AIM OF THE EXERCISE: Take the entries below and print, exactly, the stretch from the line containing "This screenshot has width=988, height=755." through the line containing "Task: Select the rounded", both included.

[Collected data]
● ● ●

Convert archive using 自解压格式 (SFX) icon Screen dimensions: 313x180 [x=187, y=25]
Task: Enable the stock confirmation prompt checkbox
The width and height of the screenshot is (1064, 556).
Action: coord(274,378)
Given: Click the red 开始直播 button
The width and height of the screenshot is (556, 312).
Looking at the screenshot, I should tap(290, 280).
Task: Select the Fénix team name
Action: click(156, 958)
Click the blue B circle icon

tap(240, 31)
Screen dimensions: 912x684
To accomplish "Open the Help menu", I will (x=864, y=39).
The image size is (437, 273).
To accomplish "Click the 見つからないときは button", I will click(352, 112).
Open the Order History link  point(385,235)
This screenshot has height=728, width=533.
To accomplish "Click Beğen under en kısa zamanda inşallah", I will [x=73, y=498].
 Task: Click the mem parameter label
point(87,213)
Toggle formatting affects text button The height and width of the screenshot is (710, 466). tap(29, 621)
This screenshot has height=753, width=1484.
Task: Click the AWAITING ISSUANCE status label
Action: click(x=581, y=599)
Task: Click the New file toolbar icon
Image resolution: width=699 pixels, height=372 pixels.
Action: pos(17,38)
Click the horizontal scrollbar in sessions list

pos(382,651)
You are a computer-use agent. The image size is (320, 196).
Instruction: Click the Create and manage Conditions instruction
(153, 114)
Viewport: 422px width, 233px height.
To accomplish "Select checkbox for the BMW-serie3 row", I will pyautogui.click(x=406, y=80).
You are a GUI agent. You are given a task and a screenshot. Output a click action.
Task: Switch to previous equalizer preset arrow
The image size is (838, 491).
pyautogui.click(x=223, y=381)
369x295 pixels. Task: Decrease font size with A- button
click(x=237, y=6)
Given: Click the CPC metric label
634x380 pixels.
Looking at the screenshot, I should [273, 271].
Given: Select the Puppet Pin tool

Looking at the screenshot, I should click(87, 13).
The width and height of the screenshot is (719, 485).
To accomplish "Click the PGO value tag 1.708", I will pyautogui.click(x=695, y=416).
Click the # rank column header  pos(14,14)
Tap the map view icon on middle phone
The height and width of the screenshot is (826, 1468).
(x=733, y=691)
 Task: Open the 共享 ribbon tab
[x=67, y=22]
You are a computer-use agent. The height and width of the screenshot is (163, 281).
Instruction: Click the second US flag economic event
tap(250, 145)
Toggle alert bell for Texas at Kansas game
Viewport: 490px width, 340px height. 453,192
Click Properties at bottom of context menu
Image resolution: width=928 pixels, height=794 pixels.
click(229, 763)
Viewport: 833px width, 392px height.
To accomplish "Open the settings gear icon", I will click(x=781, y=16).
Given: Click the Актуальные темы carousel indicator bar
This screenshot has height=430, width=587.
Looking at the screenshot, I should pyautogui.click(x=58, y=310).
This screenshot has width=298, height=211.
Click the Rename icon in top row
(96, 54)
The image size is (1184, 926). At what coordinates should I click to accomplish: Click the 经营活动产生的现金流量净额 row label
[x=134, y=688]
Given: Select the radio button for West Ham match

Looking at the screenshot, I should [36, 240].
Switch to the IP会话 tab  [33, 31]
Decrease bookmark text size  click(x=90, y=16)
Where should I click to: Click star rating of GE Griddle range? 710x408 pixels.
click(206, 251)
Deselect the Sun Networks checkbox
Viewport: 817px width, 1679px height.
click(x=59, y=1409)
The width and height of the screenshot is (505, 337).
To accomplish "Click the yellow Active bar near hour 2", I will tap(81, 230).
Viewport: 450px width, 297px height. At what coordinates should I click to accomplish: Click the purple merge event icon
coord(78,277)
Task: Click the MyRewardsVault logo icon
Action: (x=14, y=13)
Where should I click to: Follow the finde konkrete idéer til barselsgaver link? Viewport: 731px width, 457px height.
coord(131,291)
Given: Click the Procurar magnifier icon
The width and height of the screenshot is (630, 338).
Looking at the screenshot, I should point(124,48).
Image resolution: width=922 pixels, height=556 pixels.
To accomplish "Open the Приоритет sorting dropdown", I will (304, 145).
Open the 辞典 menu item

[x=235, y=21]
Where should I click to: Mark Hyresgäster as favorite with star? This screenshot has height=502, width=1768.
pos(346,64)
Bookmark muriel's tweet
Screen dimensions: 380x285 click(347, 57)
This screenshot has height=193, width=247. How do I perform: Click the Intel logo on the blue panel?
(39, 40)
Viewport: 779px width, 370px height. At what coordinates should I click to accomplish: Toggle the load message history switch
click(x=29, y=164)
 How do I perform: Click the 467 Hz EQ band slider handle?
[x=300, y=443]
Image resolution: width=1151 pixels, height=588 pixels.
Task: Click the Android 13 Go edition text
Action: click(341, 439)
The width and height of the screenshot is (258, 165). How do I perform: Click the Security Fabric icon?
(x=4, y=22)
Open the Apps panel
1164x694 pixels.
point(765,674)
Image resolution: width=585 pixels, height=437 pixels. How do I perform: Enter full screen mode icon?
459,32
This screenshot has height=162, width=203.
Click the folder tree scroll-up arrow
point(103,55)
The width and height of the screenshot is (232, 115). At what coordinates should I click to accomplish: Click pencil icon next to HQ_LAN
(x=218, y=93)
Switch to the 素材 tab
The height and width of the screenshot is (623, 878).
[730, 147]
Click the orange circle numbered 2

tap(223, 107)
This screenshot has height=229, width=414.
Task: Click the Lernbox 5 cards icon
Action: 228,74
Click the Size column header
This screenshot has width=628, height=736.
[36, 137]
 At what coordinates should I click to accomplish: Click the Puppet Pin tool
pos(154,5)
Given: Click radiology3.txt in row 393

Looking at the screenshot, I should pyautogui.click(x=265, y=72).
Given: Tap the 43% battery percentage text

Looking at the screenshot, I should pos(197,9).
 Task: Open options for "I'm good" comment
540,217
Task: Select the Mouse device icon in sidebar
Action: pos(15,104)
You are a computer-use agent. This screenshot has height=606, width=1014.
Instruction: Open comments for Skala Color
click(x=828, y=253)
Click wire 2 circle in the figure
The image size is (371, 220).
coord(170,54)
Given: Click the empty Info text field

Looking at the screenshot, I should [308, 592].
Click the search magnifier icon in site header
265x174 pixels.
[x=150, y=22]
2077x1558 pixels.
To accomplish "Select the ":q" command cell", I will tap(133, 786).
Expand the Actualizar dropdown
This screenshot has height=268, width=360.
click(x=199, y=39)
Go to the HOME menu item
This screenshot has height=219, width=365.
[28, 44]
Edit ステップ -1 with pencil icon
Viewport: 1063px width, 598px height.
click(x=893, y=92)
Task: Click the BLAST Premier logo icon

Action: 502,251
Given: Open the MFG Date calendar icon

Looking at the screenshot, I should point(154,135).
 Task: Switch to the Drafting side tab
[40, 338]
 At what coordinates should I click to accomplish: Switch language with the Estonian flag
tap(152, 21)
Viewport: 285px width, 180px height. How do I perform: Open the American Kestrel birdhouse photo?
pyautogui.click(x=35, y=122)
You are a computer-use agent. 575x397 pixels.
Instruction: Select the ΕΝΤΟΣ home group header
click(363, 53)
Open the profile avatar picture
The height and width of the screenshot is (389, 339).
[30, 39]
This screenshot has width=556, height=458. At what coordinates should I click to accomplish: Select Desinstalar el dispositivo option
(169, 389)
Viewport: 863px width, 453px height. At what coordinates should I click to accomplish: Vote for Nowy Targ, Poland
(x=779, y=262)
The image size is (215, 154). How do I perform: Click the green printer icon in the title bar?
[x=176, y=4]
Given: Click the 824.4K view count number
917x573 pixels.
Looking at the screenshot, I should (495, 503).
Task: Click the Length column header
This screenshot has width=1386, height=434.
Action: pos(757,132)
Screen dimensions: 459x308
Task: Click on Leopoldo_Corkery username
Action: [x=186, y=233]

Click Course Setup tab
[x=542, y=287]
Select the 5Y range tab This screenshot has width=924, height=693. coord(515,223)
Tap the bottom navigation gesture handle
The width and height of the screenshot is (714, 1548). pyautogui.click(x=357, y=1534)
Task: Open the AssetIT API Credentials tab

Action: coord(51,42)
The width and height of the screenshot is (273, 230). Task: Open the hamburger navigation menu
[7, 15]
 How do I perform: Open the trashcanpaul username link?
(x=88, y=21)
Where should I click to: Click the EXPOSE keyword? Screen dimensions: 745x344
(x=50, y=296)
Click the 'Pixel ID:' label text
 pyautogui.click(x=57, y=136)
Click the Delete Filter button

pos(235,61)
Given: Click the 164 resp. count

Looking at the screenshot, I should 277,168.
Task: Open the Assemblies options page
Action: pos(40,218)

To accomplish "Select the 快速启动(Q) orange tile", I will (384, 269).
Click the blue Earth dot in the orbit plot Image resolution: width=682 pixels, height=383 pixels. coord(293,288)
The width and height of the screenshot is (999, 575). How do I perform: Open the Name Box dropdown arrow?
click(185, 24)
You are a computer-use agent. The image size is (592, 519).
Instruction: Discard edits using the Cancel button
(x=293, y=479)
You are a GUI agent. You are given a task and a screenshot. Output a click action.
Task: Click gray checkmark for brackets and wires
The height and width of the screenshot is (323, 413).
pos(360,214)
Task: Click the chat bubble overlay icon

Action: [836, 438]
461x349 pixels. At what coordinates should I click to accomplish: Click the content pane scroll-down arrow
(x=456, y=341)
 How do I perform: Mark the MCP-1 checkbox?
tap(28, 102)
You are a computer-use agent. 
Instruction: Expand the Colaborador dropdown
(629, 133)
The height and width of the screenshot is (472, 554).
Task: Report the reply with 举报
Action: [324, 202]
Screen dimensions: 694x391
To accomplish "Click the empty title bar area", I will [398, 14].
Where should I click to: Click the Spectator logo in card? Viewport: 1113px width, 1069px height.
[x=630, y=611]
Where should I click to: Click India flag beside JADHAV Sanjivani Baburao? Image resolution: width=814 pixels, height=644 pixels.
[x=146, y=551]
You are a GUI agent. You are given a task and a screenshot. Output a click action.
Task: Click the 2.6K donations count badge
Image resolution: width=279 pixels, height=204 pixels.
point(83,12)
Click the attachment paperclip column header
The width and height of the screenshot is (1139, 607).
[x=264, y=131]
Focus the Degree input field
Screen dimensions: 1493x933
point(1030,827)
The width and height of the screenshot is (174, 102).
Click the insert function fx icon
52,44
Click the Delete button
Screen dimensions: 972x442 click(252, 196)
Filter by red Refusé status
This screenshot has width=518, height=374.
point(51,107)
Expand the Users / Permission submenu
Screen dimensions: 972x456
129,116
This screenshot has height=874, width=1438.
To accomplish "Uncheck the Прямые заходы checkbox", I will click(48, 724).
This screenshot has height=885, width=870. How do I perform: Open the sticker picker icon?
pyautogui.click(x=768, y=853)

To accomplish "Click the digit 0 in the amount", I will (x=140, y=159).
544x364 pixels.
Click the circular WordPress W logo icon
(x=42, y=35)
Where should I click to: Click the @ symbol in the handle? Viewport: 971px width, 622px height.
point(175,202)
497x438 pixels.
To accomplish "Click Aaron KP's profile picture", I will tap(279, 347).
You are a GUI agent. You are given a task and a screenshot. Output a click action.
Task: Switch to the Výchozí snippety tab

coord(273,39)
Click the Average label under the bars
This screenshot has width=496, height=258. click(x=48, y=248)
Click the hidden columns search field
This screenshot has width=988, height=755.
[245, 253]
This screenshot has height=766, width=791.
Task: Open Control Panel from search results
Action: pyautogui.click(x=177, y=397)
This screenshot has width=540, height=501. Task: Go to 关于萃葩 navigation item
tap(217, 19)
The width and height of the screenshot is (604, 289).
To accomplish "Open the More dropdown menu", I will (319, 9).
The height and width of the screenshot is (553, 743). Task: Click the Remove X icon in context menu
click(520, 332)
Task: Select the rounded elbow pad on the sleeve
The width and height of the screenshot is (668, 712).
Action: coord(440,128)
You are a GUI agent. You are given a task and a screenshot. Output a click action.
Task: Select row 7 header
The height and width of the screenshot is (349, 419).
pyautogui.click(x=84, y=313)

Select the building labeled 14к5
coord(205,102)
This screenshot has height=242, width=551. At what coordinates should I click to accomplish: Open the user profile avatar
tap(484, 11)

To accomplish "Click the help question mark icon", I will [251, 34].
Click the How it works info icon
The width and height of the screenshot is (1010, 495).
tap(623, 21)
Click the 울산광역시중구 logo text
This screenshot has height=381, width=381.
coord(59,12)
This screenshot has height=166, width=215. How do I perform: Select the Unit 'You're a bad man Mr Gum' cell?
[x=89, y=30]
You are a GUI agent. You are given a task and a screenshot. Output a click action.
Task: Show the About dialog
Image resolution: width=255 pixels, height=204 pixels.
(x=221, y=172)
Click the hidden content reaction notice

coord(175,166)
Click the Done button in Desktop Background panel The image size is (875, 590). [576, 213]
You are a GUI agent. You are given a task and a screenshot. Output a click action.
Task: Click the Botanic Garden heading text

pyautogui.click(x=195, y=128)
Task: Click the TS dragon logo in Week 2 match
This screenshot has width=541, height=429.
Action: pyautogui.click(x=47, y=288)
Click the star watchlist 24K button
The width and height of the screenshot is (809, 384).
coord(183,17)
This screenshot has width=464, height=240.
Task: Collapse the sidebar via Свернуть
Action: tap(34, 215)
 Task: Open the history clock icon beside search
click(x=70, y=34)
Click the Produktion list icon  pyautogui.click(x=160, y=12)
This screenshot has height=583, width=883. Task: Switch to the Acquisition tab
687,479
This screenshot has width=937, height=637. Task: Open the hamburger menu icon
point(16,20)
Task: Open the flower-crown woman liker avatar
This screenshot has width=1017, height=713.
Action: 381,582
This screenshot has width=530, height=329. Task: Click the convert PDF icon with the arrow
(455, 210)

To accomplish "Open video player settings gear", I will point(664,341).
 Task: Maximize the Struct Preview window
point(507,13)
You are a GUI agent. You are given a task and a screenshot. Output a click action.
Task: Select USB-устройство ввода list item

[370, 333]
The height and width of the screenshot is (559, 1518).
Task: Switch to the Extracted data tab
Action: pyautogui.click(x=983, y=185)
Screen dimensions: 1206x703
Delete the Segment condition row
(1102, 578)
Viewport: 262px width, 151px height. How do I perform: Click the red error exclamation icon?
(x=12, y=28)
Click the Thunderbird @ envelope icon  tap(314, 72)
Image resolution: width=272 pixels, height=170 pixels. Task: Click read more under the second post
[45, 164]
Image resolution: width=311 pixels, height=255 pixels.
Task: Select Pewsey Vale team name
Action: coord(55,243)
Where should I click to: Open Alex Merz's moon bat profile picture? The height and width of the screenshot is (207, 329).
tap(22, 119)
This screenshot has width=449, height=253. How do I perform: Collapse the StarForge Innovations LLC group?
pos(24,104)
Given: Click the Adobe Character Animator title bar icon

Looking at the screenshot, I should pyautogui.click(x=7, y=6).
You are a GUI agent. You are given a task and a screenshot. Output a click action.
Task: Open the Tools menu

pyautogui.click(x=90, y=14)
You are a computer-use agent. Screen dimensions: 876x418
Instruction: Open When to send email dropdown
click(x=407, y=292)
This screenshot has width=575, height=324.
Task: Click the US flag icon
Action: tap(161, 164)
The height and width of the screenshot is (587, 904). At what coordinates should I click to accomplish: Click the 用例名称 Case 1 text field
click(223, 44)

● ● ●

RESULT OF THIS EXERCISE:
This screenshot has width=988, height=755.
[245, 253]
This screenshot has height=766, width=791.
Task: Open Control Panel from search results
Action: pyautogui.click(x=177, y=397)
This screenshot has width=540, height=501. Task: Go to 关于萃葩 navigation item
tap(217, 19)
The width and height of the screenshot is (604, 289).
To accomplish "Open the More dropdown menu", I will (319, 9).
The height and width of the screenshot is (553, 743). Task: Click the Remove X icon in context menu
click(520, 332)
Task: Select the rounded elbow pad on the sleeve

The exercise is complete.